● **ABOUT THIS EXERCISE**:
The lines below, from the one holding "Task: Click Facebook" through the final line, are to be copied exactly, with no other lines and no pictures.

Content starts

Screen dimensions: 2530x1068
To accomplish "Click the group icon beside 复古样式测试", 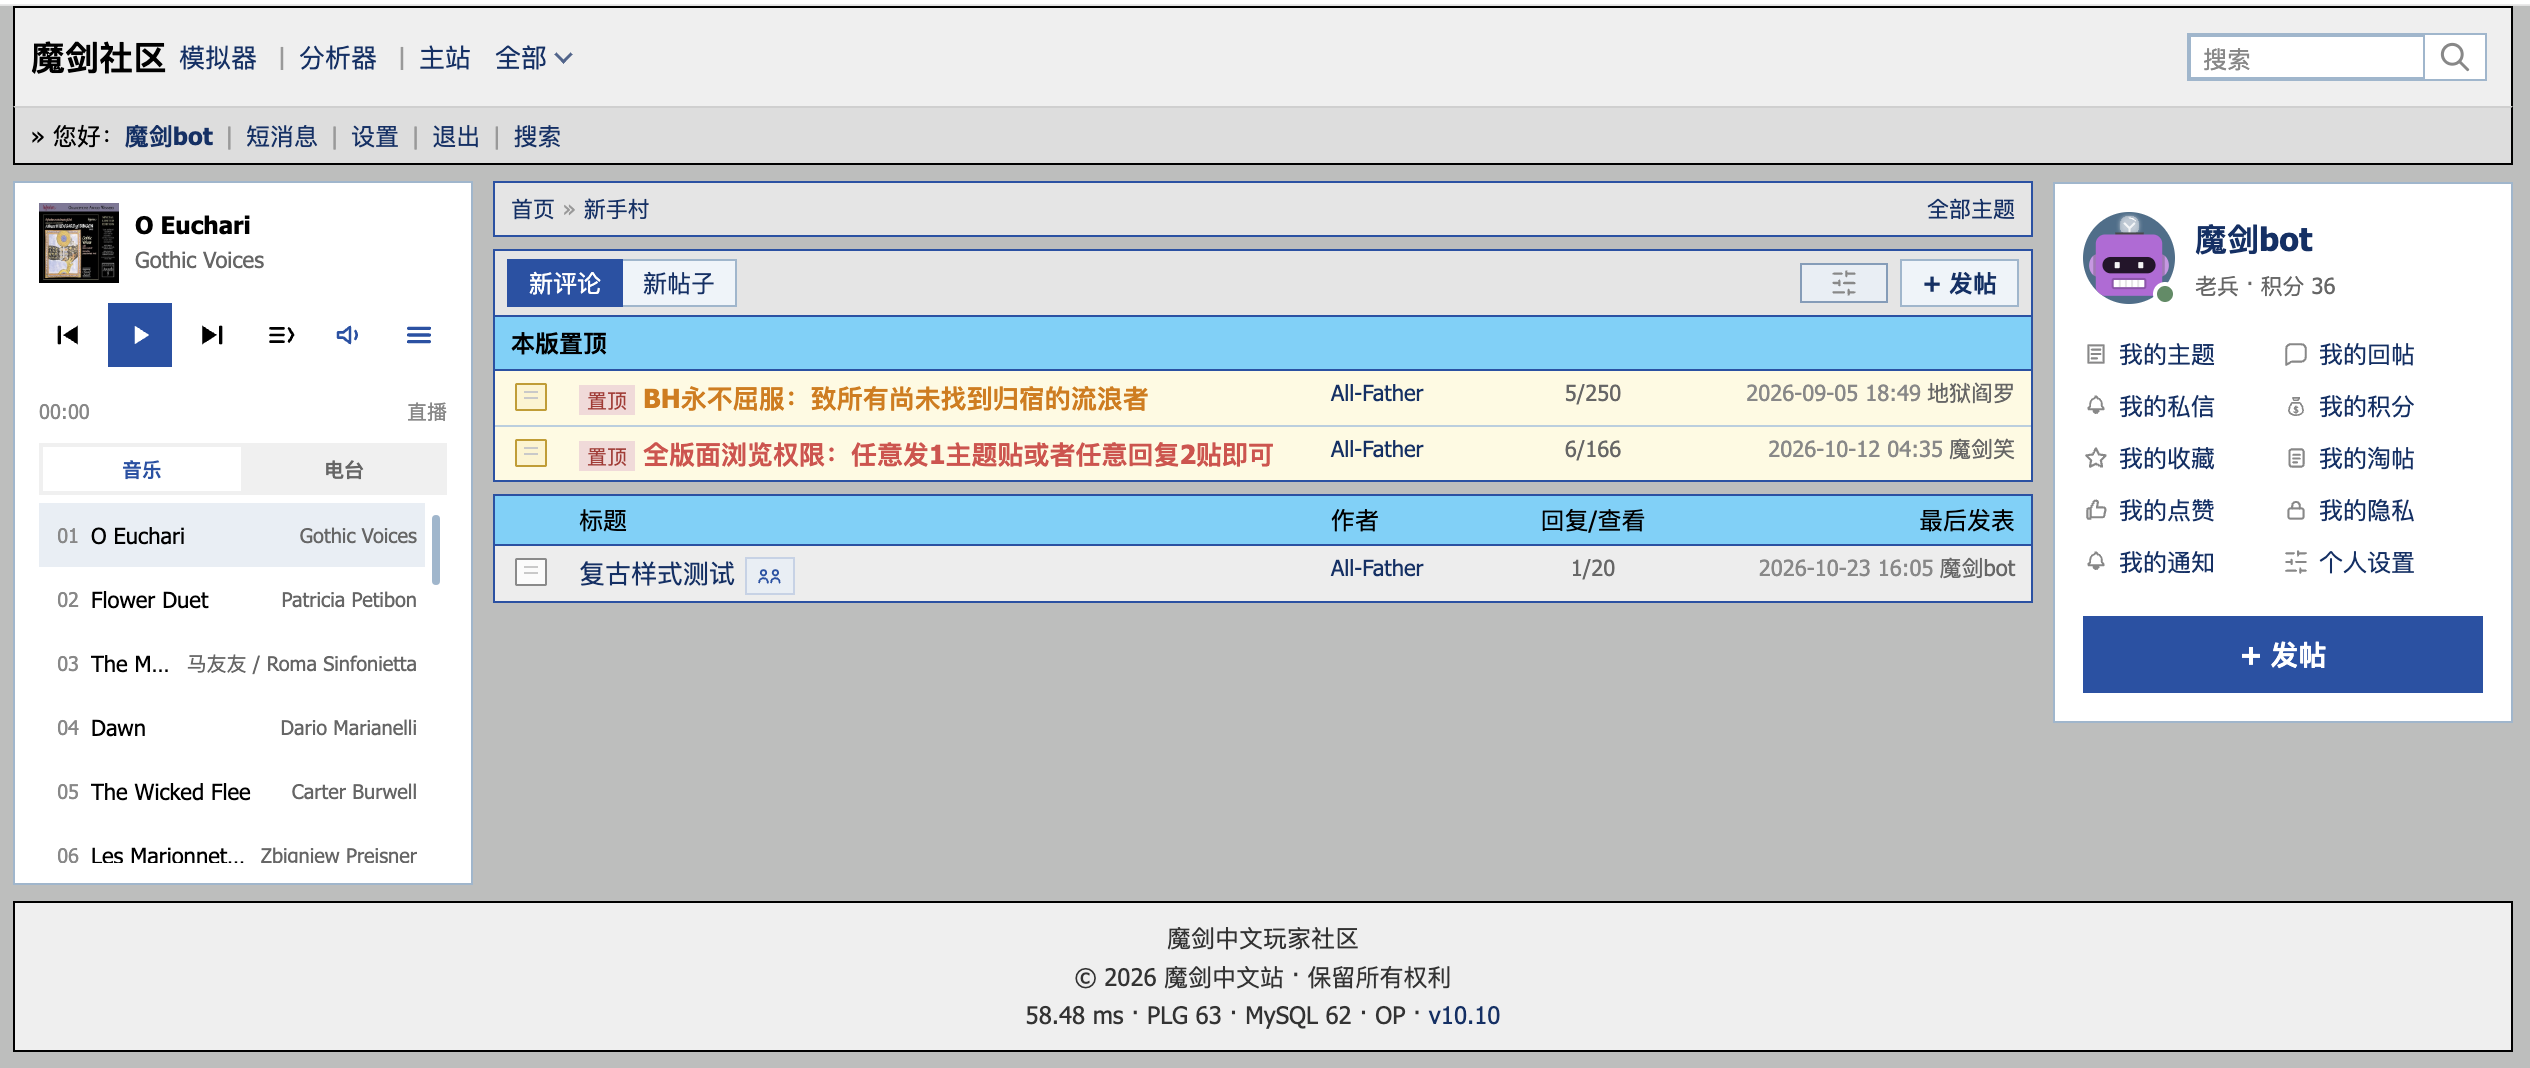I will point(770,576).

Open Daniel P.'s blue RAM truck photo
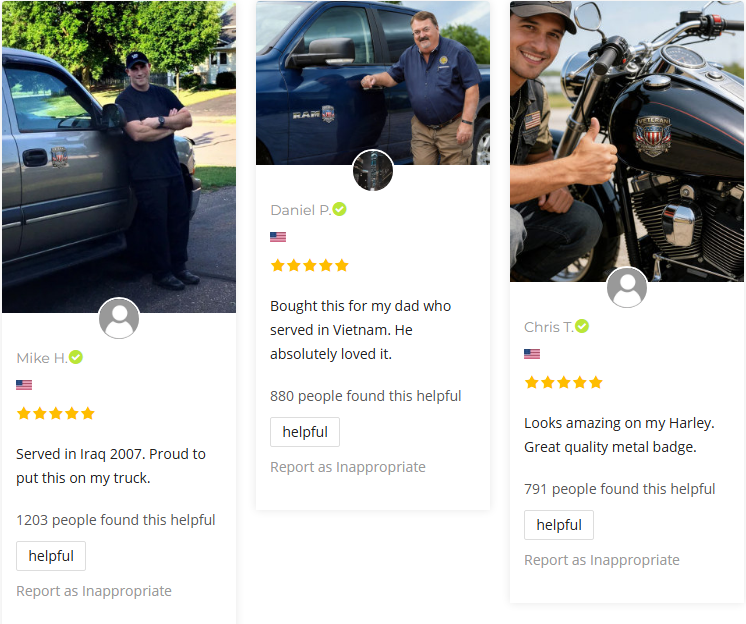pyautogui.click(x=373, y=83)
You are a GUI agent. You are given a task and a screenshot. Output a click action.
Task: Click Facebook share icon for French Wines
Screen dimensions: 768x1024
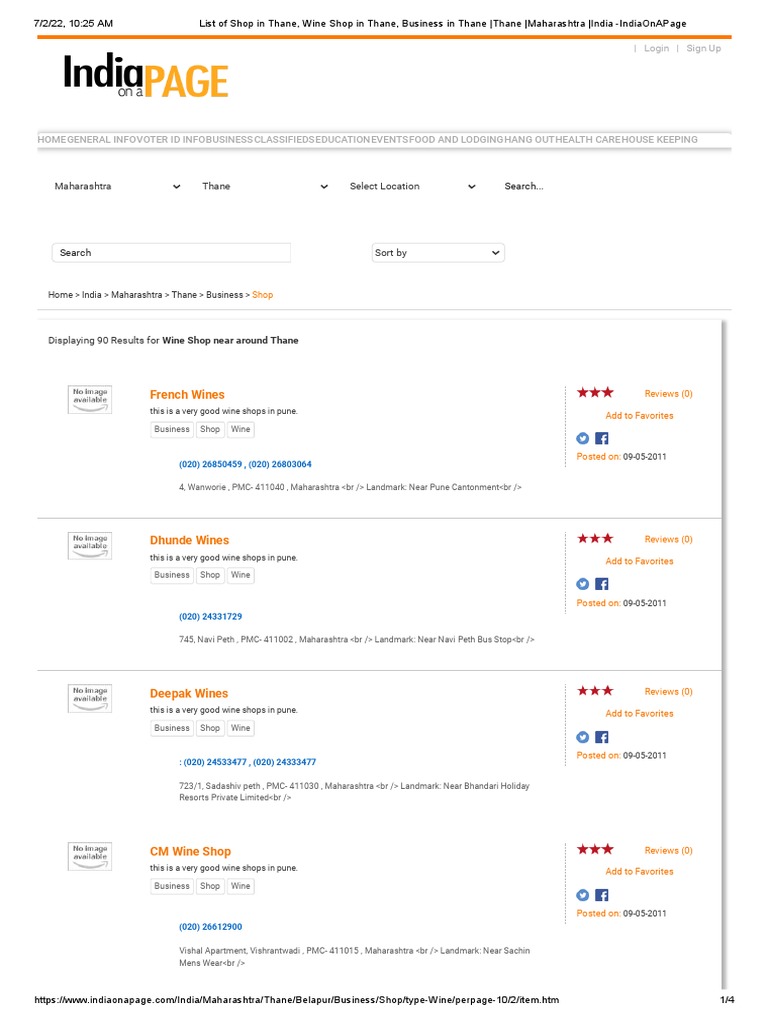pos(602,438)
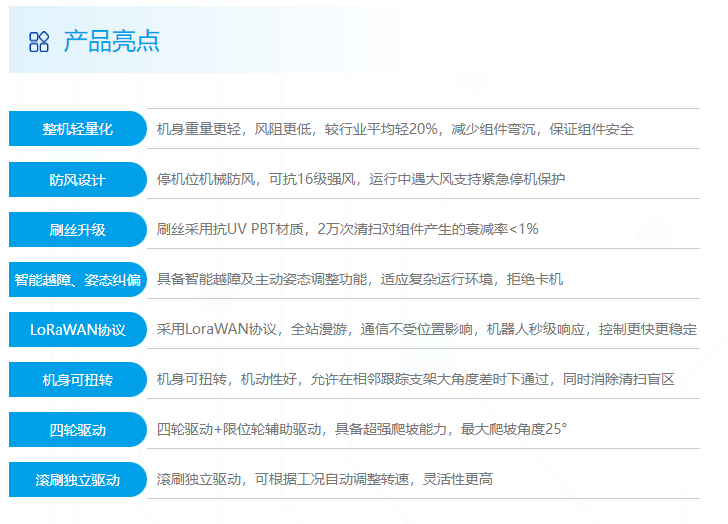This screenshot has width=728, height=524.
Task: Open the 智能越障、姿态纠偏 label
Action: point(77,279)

Content ends

● **WRITTEN ANSWER**:
Task: Click Facebook share icon for French Wines
Screen dimensions: 768x1024
pos(602,438)
This screenshot has width=728, height=524.
Task: Open the 智能越障、姿态纠偏 label
Action: point(77,279)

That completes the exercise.